**Description of the task:** Below are entries. Reproduce exactly the lines between the line holding "Given: Close the Пешеходные маршруты panel" and the line holding "This screenshot has height=492, width=700.", inclusive, and only those.

==========

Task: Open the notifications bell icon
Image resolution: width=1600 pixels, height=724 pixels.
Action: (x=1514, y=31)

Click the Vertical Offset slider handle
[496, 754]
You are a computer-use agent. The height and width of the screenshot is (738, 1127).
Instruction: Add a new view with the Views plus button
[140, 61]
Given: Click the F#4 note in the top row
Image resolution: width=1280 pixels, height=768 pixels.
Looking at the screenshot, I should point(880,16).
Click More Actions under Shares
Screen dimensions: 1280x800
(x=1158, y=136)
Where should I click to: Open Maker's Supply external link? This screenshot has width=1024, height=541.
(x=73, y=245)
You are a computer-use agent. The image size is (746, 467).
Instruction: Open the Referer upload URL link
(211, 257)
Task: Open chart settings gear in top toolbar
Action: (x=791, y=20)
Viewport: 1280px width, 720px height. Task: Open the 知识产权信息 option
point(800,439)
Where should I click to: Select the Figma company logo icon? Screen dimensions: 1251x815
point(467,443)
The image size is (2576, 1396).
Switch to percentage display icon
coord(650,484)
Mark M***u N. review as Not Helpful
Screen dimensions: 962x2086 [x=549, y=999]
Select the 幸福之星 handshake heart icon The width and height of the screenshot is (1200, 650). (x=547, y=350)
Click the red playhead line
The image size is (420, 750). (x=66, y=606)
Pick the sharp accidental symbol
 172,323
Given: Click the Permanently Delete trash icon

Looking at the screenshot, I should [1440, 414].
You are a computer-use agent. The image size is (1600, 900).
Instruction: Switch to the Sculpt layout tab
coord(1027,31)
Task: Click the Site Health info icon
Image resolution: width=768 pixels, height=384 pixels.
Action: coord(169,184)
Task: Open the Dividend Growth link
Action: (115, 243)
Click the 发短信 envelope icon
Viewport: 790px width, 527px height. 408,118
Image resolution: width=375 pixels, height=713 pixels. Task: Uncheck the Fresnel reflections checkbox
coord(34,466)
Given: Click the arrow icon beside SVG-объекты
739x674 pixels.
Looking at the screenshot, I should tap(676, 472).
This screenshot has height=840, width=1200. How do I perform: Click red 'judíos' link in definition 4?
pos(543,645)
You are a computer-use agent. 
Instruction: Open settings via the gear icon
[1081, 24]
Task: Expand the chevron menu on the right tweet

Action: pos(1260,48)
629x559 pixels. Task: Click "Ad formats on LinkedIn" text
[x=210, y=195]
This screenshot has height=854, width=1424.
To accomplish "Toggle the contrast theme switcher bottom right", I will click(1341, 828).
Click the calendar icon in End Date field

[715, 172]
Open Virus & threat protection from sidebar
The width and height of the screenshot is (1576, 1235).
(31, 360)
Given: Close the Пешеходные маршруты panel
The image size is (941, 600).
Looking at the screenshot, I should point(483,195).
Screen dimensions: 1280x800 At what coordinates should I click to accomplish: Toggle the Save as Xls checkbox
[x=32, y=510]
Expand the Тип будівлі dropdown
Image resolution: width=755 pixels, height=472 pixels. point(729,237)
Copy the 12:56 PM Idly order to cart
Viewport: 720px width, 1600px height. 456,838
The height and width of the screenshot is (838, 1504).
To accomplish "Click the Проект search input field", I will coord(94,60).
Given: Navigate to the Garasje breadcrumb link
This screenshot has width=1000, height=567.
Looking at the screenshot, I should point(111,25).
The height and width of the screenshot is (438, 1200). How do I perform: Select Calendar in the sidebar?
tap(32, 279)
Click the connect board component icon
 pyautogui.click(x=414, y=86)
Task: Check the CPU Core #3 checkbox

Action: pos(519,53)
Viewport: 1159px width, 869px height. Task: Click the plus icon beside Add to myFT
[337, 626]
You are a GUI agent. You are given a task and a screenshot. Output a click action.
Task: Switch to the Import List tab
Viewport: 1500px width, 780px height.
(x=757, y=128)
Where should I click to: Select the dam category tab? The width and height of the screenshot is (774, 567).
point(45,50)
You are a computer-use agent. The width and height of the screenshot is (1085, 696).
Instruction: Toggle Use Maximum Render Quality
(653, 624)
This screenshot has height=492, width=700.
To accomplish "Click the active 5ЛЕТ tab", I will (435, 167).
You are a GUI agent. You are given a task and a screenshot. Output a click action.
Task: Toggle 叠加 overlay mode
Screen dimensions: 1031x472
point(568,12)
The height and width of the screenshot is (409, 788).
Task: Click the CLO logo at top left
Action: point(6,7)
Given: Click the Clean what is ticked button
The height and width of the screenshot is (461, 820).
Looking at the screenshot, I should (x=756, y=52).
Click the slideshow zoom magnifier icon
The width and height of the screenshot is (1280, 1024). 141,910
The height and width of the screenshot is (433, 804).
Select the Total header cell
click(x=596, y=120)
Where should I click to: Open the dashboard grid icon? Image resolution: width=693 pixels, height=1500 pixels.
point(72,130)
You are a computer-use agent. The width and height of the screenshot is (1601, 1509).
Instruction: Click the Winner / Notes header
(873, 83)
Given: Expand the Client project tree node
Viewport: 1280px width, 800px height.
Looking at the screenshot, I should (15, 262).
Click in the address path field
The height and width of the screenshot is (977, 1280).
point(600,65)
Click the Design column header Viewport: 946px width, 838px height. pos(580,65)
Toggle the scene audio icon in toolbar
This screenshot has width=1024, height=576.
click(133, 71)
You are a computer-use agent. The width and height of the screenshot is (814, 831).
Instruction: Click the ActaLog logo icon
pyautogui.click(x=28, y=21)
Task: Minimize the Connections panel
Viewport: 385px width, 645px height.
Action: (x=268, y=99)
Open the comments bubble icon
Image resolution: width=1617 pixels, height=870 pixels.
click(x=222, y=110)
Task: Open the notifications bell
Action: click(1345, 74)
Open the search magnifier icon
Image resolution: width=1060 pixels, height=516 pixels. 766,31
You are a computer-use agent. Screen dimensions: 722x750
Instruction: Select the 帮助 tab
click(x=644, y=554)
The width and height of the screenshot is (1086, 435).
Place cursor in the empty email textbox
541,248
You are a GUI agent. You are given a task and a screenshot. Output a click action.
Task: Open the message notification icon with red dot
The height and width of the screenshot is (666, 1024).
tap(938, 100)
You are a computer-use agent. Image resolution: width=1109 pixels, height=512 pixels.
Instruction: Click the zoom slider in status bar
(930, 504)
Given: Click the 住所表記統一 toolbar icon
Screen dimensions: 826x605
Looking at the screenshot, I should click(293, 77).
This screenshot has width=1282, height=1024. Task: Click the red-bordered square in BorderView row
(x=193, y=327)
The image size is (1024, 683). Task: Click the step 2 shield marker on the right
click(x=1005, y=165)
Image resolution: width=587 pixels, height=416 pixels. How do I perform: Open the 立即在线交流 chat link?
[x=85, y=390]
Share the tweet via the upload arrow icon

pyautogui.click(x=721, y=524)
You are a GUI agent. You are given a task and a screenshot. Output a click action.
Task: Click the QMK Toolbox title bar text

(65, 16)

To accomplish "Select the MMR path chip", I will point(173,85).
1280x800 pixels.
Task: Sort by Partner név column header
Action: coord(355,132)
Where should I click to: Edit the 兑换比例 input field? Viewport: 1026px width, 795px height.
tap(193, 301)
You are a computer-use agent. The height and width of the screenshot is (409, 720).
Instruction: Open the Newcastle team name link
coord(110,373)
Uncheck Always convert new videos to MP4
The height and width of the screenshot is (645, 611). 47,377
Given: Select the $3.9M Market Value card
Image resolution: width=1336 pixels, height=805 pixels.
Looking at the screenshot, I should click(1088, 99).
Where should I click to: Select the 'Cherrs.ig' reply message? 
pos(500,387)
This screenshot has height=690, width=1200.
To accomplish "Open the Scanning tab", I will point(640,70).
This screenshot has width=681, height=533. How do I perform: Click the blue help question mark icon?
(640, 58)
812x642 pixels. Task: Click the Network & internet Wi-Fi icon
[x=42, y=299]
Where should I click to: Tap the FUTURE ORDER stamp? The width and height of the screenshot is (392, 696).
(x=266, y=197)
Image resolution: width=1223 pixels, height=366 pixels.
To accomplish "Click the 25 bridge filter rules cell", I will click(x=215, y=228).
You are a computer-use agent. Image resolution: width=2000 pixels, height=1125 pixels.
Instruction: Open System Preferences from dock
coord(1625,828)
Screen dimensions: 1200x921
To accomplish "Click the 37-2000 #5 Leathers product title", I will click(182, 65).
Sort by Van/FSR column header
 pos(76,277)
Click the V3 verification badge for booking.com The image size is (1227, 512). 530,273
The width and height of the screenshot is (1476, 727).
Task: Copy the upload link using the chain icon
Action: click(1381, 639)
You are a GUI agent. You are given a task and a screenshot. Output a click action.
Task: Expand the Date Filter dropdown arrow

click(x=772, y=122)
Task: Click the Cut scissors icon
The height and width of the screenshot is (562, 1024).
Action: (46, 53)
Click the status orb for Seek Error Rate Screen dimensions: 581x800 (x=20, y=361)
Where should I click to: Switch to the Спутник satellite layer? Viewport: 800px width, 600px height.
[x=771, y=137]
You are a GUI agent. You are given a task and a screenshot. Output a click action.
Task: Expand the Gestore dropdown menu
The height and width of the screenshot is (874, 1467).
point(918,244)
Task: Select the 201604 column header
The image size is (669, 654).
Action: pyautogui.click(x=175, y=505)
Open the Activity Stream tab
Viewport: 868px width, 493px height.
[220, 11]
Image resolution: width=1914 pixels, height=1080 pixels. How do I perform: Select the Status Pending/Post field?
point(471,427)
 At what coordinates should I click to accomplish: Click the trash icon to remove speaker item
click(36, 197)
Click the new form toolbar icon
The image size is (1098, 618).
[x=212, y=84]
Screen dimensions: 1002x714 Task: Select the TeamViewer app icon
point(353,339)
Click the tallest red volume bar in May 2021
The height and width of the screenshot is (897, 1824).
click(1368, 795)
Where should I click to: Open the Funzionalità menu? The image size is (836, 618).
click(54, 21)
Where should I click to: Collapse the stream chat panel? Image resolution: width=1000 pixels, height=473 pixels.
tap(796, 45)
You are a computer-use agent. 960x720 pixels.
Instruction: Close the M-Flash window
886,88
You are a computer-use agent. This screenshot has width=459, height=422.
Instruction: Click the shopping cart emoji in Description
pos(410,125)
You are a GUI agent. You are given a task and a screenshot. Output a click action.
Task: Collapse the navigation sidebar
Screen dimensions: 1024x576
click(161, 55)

==========

**Solution to this task:**
Given: Close the Пешеходные маршруты panel
The image size is (941, 600).
Looking at the screenshot, I should point(483,195).
Screen dimensions: 1280x800 At what coordinates should I click to accomplish: Toggle the Save as Xls checkbox
[x=32, y=510]
Expand the Тип будівлі dropdown
Image resolution: width=755 pixels, height=472 pixels. point(729,237)
Copy the 12:56 PM Idly order to cart
Viewport: 720px width, 1600px height. 456,838
The height and width of the screenshot is (838, 1504).
To accomplish "Click the Проект search input field", I will coord(94,60).
Given: Navigate to the Garasje breadcrumb link
This screenshot has width=1000, height=567.
Looking at the screenshot, I should point(111,25).
The height and width of the screenshot is (438, 1200). How do I perform: Select Calendar in the sidebar?
tap(32, 279)
Click the connect board component icon
 pyautogui.click(x=414, y=86)
Task: Check the CPU Core #3 checkbox

Action: pos(519,53)
Viewport: 1159px width, 869px height. Task: Click the plus icon beside Add to myFT
[337, 626]
You are a GUI agent. You are given a task and a screenshot. Output a click action.
Task: Switch to the Import List tab
Viewport: 1500px width, 780px height.
(x=757, y=128)
Where should I click to: Select the dam category tab? The width and height of the screenshot is (774, 567).
point(45,50)
You are a computer-use agent. The width and height of the screenshot is (1085, 696).
Instruction: Toggle Use Maximum Render Quality
(653, 624)
This screenshot has height=492, width=700.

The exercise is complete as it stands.